**PROVIDED RECORDS:**

"""

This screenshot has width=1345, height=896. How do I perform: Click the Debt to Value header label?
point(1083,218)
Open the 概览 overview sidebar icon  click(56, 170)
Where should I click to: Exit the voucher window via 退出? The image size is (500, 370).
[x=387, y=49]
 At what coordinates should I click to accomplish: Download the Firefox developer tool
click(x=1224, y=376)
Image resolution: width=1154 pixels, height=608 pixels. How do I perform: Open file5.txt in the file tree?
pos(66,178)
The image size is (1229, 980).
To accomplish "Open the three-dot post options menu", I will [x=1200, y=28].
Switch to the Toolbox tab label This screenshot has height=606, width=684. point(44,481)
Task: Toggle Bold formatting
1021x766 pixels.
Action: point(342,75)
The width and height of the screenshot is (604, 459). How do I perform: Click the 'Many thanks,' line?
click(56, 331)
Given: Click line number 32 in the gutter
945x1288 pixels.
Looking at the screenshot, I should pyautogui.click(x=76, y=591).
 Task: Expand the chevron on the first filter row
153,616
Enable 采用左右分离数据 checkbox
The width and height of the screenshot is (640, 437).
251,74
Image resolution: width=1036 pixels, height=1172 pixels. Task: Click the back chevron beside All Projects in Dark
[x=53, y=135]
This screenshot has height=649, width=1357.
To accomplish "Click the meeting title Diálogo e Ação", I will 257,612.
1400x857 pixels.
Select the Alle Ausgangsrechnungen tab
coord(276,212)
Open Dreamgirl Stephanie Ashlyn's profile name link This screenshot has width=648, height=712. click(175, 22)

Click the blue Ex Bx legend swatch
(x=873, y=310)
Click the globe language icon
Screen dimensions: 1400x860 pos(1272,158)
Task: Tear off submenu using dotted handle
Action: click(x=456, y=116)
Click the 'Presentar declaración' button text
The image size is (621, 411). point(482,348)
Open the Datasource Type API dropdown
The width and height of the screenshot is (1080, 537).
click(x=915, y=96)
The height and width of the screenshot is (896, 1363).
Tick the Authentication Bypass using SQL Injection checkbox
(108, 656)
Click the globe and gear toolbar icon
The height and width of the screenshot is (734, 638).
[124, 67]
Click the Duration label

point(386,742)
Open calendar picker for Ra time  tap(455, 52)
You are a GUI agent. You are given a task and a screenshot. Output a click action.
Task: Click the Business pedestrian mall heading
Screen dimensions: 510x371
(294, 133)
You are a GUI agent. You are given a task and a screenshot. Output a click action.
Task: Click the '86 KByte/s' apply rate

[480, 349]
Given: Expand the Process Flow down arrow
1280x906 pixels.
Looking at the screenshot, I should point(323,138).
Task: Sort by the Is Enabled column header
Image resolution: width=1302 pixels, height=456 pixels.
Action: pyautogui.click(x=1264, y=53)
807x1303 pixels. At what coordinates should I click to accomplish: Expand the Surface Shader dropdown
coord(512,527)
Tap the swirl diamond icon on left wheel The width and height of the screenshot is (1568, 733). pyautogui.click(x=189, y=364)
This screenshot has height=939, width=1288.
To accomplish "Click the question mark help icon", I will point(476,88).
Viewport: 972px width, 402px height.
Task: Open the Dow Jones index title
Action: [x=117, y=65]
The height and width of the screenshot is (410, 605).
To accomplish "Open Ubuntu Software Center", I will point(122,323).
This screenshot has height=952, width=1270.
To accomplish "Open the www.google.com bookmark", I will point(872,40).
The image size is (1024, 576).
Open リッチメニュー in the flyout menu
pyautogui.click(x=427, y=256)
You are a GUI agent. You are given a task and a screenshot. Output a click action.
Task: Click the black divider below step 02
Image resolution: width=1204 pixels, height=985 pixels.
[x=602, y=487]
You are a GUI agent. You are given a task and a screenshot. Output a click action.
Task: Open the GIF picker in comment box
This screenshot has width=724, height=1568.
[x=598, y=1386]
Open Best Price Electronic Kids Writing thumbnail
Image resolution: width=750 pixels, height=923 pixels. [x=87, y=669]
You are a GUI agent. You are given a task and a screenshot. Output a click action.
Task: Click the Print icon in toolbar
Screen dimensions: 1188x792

"""

**EXERCISE OBJECTIVE:** Write the lines above out again, swapping "How do I perform" for "What should I click to" wherever it occurs and changing nothing else.

**RIGHT ANSWER:**
This screenshot has width=1345, height=896. What should I click to: Click the Debt to Value header label?
point(1083,218)
Open the 概览 overview sidebar icon  click(56, 170)
Where should I click to: Exit the voucher window via 退出? The image size is (500, 370).
[x=387, y=49]
 At what coordinates should I click to accomplish: Download the Firefox developer tool
click(x=1224, y=376)
Image resolution: width=1154 pixels, height=608 pixels. What should I click to: Open file5.txt in the file tree?
pos(66,178)
The image size is (1229, 980).
To accomplish "Open the three-dot post options menu", I will [x=1200, y=28].
Switch to the Toolbox tab label This screenshot has height=606, width=684. point(44,481)
Task: Toggle Bold formatting
1021x766 pixels.
Action: point(342,75)
The width and height of the screenshot is (604, 459). What should I click to: Click the 'Many thanks,' line?
click(56, 331)
Given: Click line number 32 in the gutter
945x1288 pixels.
Looking at the screenshot, I should pyautogui.click(x=76, y=591).
 Task: Expand the chevron on the first filter row
153,616
Enable 采用左右分离数据 checkbox
The width and height of the screenshot is (640, 437).
251,74
Image resolution: width=1036 pixels, height=1172 pixels. Task: Click the back chevron beside All Projects in Dark
[x=53, y=135]
This screenshot has height=649, width=1357.
To accomplish "Click the meeting title Diálogo e Ação", I will 257,612.
1400x857 pixels.
Select the Alle Ausgangsrechnungen tab
coord(276,212)
Open Dreamgirl Stephanie Ashlyn's profile name link This screenshot has width=648, height=712. click(175, 22)

Click the blue Ex Bx legend swatch
(x=873, y=310)
Click the globe language icon
Screen dimensions: 1400x860 pos(1272,158)
Task: Tear off submenu using dotted handle
Action: click(x=456, y=116)
Click the 'Presentar declaración' button text
The image size is (621, 411). point(482,348)
Open the Datasource Type API dropdown
The width and height of the screenshot is (1080, 537).
click(x=915, y=96)
The height and width of the screenshot is (896, 1363).
Tick the Authentication Bypass using SQL Injection checkbox
(108, 656)
Click the globe and gear toolbar icon
The height and width of the screenshot is (734, 638).
[124, 67]
Click the Duration label

point(386,742)
Open calendar picker for Ra time  tap(455, 52)
You are a GUI agent. You are given a task and a screenshot. Output a click action.
Task: Click the Business pedestrian mall heading
Screen dimensions: 510x371
(294, 133)
You are a GUI agent. You are given a task and a screenshot. Output a click action.
Task: Click the '86 KByte/s' apply rate

[480, 349]
Given: Expand the Process Flow down arrow
1280x906 pixels.
Looking at the screenshot, I should point(323,138).
Task: Sort by the Is Enabled column header
Image resolution: width=1302 pixels, height=456 pixels.
Action: pyautogui.click(x=1264, y=53)
807x1303 pixels. At what coordinates should I click to accomplish: Expand the Surface Shader dropdown
coord(512,527)
Tap the swirl diamond icon on left wheel The width and height of the screenshot is (1568, 733). pyautogui.click(x=189, y=364)
This screenshot has height=939, width=1288.
To accomplish "Click the question mark help icon", I will point(476,88).
Viewport: 972px width, 402px height.
Task: Open the Dow Jones index title
Action: [x=117, y=65]
The height and width of the screenshot is (410, 605).
To accomplish "Open Ubuntu Software Center", I will point(122,323).
This screenshot has height=952, width=1270.
To accomplish "Open the www.google.com bookmark", I will point(872,40).
The image size is (1024, 576).
Open リッチメニュー in the flyout menu
pyautogui.click(x=427, y=256)
You are a GUI agent. You are given a task and a screenshot. Output a click action.
Task: Click the black divider below step 02
Image resolution: width=1204 pixels, height=985 pixels.
[x=602, y=487]
You are a GUI agent. You are given a task and a screenshot. Output a click action.
Task: Open the GIF picker in comment box
This screenshot has width=724, height=1568.
[x=598, y=1386]
Open Best Price Electronic Kids Writing thumbnail
Image resolution: width=750 pixels, height=923 pixels. [x=87, y=669]
You are a GUI agent. You are given a task and a screenshot. Output a click action.
Task: Click the Print icon in toolbar
Screen dimensions: 1188x792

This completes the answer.